Data for the task ::
_ _ _

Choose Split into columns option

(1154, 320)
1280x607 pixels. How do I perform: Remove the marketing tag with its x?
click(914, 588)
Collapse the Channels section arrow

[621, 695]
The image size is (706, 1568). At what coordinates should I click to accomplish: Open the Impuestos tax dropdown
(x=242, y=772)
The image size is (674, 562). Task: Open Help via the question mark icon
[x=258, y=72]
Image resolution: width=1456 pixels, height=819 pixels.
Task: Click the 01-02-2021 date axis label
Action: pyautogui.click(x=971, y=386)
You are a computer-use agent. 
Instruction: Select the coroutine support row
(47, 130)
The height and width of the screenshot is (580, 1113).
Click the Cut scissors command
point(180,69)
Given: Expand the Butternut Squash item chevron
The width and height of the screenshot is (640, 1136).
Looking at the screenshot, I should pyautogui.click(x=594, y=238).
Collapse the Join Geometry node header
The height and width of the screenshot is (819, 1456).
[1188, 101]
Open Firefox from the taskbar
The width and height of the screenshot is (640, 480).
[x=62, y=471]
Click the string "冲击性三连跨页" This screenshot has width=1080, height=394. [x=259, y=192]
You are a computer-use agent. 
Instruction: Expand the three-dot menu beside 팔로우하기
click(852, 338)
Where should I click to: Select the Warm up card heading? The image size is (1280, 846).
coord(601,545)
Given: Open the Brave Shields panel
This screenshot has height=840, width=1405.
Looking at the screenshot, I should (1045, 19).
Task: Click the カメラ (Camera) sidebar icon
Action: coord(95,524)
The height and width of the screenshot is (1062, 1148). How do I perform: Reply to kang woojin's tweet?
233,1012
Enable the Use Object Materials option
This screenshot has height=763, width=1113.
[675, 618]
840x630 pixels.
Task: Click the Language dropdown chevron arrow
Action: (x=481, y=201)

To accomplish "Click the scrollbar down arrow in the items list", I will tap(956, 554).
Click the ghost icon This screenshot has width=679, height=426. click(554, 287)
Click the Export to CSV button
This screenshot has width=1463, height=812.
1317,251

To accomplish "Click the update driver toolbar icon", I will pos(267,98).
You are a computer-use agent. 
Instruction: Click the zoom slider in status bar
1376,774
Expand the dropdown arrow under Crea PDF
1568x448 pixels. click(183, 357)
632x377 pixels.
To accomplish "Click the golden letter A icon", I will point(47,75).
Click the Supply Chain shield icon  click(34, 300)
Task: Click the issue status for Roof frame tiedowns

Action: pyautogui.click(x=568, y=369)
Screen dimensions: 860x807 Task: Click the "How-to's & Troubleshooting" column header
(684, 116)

_ _ _

Job ::
Pull out every line of the entries above that contains the word "icon", copying each one in full. Case counts.

Answer in full ::
The image size is (674, 562). Task: Open Help via the question mark icon
Task: Click the カメラ (Camera) sidebar icon
Click the ghost icon This screenshot has width=679, height=426. click(554, 287)
To accomplish "Click the update driver toolbar icon", I will pos(267,98).
To accomplish "Click the golden letter A icon", I will point(47,75).
Click the Supply Chain shield icon  click(34, 300)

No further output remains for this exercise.